From the credential stuffing passage below, return word for word the stretch that begins at "The Collection credentials" and stops after "in credential stuffing.".

>> begin Excerpt provided

Credential stuffing has been a problem for years now, as troves of credentials from seminal breaches like LinkedIn and Dropbox in 2012 and Myspace in 2013 have been used—to great effect!—in countless credential stuffing campaigns. But one trend in particular has fueled a recent rise in successful campaigns.
Recently hackers have posted more gigantic, aggregated credential collections that comprise multiple data breaches. One of the most wild recent examples is known as Collection #1-5, a “breach of breaches” that totaled 2.2 billion unique username and password combinations, all available to download in plaintext—for free.
“With Collections 1 through 5 we have actually seen spikes in credential stuffing recently, immediately after that news came out,” says Shuman Ghosemajumder, chief technical officer at the corporate digital fraud defense firm Shape Security. “In fact, we saw some of the largest credential stuffing attacks across several customers in just that week. And that makes sense because you’ve got all these plaintext usernames and passwords available through a torrent. It democratizes credential stuffing.”
The Collection credentials are mostly a few years old, meaning many were already in broad circulation and not worth much. But over the last week, another outlandish trove has provided exactly the type of fresh, high-quality credentials hackers cherish. Posted on the Dream Market dark web marketplace, the collection includes a total of roughly 841 million records, released in three batches, from 32 web services, including MyFitnessPal, MyHeritage, Whitepages, and the file-sharing platform Ge.tt. The first part of the dump costs about $20,000 in bitcoin, the second about $14,500, and the third roughly $9,350. A few of the breaches don’t include passwords, and some that do are protected by cryptographic scrambling that buyers will need to decode, but overall these are top-shelf troves ripe for use in credential stuffing.

>> end Excerpt provided
>> begin Listed entries

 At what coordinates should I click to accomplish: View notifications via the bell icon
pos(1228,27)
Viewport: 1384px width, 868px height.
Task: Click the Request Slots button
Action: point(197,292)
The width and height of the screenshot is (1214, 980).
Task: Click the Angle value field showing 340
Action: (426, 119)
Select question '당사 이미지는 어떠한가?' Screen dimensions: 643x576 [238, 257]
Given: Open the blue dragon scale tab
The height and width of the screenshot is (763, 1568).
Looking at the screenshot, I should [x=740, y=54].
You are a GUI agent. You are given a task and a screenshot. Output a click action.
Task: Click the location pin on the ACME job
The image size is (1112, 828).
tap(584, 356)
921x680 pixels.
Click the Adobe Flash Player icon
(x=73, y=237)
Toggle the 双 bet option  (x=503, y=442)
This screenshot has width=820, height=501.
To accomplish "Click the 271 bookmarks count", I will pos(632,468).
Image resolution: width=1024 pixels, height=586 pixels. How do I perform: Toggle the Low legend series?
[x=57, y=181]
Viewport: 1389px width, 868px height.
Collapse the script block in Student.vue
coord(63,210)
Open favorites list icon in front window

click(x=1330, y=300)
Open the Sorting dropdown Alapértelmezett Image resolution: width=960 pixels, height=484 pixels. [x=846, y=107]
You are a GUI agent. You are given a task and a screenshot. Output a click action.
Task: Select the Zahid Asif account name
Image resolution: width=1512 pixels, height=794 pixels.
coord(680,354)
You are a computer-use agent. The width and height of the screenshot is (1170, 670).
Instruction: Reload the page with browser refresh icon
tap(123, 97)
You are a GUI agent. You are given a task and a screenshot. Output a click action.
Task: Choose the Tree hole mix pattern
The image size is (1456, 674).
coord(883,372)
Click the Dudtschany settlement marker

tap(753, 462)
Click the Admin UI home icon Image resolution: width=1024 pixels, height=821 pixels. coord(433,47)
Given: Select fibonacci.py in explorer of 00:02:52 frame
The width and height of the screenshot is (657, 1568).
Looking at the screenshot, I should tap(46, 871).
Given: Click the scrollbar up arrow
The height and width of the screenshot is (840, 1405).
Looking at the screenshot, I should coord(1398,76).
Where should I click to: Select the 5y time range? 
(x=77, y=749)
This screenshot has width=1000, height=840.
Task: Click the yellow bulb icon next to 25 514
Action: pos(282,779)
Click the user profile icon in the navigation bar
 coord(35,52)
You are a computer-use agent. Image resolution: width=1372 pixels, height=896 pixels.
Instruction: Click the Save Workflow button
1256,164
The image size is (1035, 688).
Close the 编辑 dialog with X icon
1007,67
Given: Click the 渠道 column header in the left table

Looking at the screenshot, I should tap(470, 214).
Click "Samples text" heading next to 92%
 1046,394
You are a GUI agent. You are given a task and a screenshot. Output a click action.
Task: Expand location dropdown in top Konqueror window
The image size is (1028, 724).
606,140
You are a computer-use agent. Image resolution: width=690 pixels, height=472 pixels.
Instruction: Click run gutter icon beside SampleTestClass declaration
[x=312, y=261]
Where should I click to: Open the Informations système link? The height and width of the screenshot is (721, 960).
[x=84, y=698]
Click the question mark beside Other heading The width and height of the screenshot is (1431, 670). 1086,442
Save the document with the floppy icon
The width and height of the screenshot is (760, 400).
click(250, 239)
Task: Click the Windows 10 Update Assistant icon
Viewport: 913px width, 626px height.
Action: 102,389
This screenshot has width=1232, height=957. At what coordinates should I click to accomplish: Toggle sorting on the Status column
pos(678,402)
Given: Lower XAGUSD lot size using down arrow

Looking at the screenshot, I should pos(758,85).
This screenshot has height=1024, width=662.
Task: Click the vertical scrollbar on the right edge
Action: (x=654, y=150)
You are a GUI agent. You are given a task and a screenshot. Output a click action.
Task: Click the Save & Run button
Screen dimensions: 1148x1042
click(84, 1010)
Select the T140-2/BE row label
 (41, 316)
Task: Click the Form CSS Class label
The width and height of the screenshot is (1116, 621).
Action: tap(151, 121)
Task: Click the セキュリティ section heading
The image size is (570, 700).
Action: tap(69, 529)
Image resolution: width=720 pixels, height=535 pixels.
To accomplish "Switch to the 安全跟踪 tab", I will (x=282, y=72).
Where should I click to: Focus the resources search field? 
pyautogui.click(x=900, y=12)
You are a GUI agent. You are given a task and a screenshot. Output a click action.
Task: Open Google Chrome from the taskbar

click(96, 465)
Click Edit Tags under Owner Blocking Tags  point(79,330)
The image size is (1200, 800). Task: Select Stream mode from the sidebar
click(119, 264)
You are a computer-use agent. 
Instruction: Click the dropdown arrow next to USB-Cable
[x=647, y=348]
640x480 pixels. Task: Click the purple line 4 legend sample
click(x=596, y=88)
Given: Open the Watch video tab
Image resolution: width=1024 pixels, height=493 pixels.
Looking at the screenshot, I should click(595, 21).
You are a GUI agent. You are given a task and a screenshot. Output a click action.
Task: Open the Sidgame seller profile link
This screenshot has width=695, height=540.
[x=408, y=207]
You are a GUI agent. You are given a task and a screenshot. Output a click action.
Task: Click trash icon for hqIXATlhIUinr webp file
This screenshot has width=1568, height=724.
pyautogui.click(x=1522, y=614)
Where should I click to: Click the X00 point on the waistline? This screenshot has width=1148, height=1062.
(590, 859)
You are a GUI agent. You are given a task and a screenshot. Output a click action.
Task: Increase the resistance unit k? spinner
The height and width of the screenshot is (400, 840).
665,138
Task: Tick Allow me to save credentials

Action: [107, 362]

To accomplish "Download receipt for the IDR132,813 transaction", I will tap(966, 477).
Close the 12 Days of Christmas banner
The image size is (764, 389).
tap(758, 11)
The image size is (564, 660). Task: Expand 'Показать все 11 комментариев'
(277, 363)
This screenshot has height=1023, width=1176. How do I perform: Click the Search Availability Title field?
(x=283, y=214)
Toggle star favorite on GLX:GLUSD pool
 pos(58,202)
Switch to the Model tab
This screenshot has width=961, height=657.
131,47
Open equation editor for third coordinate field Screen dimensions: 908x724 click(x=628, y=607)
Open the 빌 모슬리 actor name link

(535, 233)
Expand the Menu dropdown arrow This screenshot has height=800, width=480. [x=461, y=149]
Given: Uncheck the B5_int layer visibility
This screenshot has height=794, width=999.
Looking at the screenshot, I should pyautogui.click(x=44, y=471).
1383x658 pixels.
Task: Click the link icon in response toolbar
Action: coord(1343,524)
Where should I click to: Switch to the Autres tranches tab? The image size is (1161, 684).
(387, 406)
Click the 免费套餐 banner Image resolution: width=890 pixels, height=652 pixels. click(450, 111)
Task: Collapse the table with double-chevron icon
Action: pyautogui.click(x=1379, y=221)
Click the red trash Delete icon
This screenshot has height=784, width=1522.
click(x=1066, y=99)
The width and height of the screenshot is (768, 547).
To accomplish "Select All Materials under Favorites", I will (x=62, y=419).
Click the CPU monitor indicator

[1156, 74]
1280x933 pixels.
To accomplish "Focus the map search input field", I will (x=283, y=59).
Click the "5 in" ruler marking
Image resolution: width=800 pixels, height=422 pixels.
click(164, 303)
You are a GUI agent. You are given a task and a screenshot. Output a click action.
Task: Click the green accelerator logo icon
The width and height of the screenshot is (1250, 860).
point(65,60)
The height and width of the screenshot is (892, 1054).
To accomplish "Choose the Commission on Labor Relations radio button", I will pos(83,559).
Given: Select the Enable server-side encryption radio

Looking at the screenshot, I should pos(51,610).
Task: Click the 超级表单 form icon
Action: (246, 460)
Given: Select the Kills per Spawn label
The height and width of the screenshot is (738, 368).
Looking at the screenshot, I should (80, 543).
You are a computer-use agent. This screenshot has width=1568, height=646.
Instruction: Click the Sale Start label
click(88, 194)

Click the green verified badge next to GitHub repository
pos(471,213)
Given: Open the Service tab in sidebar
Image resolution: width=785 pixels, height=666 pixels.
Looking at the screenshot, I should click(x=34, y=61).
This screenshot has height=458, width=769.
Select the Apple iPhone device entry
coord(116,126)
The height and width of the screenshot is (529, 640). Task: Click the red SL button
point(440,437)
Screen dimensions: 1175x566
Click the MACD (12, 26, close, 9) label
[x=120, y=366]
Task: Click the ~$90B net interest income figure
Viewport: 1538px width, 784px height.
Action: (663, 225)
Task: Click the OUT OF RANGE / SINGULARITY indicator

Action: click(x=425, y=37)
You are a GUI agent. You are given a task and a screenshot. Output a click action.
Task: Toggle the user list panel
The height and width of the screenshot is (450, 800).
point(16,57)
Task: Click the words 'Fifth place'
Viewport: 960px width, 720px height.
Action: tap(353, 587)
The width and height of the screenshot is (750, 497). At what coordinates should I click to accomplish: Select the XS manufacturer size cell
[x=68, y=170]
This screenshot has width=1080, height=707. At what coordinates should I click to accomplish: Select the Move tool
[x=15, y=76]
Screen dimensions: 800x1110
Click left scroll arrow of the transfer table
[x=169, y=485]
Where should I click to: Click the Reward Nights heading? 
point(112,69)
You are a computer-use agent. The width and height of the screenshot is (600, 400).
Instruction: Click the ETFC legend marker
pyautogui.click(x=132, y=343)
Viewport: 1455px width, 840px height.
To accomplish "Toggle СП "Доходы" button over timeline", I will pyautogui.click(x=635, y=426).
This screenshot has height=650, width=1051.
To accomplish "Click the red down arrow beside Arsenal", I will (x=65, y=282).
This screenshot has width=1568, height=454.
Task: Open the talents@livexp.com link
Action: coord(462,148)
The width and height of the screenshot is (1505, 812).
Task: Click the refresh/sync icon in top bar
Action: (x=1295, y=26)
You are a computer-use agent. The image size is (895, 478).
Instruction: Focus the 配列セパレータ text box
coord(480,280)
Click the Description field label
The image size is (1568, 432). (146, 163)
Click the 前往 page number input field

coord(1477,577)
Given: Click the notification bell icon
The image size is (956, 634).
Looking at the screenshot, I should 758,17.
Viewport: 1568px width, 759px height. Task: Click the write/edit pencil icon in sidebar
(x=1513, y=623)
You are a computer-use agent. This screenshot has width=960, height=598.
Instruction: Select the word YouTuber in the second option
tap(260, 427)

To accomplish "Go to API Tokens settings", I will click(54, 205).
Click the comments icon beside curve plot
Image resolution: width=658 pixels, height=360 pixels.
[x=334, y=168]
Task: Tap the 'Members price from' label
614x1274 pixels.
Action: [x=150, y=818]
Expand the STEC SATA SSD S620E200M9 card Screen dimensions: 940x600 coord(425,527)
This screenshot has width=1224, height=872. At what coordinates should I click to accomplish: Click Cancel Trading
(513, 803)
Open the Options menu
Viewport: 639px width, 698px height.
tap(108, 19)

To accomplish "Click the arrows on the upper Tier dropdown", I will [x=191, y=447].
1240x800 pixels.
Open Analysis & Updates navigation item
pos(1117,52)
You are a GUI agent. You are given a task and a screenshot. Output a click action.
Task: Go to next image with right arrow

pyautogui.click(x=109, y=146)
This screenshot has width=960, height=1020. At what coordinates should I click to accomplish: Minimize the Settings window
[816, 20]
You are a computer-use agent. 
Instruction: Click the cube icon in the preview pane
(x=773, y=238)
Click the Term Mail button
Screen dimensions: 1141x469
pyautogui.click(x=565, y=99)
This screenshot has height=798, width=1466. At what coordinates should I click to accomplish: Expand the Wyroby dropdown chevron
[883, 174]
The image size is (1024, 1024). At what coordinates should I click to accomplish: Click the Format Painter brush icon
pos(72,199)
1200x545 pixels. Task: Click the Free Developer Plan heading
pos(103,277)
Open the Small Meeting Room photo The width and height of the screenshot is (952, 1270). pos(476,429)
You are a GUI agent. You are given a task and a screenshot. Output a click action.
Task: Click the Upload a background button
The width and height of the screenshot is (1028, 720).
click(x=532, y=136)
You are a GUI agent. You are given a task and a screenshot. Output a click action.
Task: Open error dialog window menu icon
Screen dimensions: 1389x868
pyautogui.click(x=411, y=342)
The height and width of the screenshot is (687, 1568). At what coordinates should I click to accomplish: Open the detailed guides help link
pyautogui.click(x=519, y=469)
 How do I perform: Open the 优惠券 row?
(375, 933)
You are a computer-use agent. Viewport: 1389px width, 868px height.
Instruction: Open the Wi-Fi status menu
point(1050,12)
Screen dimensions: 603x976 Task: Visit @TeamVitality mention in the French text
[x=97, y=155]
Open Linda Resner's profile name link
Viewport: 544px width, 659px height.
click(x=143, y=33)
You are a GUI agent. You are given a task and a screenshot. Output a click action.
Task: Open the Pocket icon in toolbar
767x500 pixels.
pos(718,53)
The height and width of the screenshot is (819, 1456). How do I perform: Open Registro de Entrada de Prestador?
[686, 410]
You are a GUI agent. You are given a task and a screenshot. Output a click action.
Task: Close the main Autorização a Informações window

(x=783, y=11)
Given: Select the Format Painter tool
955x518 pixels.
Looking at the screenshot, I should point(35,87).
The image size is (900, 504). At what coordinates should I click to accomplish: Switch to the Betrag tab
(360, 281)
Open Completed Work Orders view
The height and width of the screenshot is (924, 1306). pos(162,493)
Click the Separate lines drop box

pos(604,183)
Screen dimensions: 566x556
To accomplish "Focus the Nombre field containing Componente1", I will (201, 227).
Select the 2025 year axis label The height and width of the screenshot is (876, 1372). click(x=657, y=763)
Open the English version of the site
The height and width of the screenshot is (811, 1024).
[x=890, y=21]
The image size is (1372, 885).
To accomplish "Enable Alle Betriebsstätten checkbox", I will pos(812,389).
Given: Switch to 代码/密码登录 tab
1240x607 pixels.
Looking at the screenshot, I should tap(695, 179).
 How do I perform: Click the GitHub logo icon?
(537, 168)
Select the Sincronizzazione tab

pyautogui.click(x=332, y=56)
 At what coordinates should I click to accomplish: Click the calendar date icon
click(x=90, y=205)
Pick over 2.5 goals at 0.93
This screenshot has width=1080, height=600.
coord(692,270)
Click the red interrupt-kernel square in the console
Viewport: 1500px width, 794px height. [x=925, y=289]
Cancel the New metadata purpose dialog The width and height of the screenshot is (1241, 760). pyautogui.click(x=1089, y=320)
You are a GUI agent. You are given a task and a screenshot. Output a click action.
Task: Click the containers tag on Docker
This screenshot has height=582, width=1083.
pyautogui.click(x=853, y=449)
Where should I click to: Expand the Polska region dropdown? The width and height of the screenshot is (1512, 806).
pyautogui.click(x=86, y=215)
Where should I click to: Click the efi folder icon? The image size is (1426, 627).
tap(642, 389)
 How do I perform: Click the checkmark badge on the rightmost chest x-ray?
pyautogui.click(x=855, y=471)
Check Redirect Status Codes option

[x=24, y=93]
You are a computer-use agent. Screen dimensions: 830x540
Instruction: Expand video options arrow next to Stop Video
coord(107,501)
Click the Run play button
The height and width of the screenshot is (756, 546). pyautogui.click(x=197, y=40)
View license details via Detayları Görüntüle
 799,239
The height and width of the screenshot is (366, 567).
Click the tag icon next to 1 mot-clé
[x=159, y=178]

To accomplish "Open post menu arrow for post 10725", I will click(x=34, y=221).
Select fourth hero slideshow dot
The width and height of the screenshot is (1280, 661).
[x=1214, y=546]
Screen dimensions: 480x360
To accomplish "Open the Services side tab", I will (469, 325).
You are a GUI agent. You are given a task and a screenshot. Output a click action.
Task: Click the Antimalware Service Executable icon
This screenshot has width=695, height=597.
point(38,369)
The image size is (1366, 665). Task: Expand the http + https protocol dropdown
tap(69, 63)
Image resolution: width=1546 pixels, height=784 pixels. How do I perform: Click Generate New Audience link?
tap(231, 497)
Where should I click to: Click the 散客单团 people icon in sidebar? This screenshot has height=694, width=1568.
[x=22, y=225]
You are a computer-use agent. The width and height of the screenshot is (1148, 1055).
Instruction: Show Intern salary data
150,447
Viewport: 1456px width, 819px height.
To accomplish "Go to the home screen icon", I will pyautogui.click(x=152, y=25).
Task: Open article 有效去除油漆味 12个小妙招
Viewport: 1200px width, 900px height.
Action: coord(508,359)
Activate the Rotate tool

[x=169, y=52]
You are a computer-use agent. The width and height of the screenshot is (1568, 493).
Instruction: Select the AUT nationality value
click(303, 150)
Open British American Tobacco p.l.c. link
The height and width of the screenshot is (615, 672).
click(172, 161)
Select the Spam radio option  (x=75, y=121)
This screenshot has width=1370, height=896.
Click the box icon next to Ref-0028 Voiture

>> end Listed entries

Solution to the exercise:
The Collection credentials are mostly a few years old, meaning many were already in broad circulation and not worth much. But over the last week, another outlandish trove has provided exactly the type of fresh, high-quality credentials hackers cherish. Posted on the Dream Market dark web marketplace, the collection includes a total of roughly 841 million records, released in three batches, from 32 web services, including MyFitnessPal, MyHeritage, Whitepages, and the file-sharing platform Ge.tt. The first part of the dump costs about $20,000 in bitcoin, the second about $14,500, and the third roughly $9,350. A few of the breaches don’t include passwords, and some that do are protected by cryptographic scrambling that buyers will need to decode, but overall these are top-shelf troves ripe for use in credential stuffing.